___ Records supplied ___

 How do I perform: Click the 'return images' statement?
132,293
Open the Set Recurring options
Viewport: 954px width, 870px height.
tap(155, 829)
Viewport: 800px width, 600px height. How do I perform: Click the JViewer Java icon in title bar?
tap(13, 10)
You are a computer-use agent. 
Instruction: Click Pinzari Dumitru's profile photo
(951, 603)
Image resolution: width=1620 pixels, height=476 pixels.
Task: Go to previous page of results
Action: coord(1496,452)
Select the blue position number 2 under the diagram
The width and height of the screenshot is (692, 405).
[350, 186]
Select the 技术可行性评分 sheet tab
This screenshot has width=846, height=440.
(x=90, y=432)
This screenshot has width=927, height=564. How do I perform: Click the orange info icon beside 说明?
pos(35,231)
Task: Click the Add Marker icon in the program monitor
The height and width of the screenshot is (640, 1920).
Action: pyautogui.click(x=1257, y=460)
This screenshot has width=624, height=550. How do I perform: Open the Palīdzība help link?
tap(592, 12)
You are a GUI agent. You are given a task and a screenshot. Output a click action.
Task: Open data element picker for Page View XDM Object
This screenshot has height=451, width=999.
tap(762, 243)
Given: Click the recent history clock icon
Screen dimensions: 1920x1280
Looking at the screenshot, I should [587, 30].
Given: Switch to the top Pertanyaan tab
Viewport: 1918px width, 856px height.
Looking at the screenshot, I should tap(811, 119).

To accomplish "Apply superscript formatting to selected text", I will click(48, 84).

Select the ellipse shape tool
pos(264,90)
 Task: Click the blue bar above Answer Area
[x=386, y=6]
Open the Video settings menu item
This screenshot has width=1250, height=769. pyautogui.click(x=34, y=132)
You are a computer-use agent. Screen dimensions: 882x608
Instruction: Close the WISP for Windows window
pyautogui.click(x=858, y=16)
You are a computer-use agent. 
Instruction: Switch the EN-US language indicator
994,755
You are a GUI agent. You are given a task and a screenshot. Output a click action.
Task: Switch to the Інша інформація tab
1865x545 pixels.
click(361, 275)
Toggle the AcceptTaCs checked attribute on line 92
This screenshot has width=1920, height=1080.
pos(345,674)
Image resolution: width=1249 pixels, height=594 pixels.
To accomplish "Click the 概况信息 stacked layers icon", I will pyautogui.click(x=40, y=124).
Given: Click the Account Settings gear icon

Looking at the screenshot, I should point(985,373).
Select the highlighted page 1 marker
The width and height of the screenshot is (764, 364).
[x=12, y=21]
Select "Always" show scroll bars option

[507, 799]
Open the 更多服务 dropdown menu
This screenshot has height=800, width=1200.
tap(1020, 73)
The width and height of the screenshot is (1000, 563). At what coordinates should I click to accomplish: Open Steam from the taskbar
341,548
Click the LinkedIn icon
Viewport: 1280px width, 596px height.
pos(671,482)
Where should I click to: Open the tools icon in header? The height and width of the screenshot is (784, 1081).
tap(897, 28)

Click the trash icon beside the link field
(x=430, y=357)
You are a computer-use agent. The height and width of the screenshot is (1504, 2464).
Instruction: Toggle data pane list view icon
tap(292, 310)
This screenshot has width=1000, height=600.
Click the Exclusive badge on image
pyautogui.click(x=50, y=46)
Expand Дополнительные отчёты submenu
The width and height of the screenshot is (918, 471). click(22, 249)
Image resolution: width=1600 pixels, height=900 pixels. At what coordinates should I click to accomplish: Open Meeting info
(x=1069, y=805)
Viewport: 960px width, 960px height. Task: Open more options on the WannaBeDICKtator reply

___

● What the task asks
Extract the rows from the line containing "Open the Set Recurring options" through the line containing "Action: pyautogui.click(x=1257, y=460)", both included, and reproduce each line verbatim.

● Worked answer
Open the Set Recurring options
Viewport: 954px width, 870px height.
tap(155, 829)
Viewport: 800px width, 600px height. How do I perform: Click the JViewer Java icon in title bar?
tap(13, 10)
You are a computer-use agent. 
Instruction: Click Pinzari Dumitru's profile photo
(951, 603)
Image resolution: width=1620 pixels, height=476 pixels.
Task: Go to previous page of results
Action: coord(1496,452)
Select the blue position number 2 under the diagram
The width and height of the screenshot is (692, 405).
[350, 186]
Select the 技术可行性评分 sheet tab
This screenshot has width=846, height=440.
(x=90, y=432)
This screenshot has width=927, height=564. How do I perform: Click the orange info icon beside 说明?
pos(35,231)
Task: Click the Add Marker icon in the program monitor
The height and width of the screenshot is (640, 1920).
Action: pyautogui.click(x=1257, y=460)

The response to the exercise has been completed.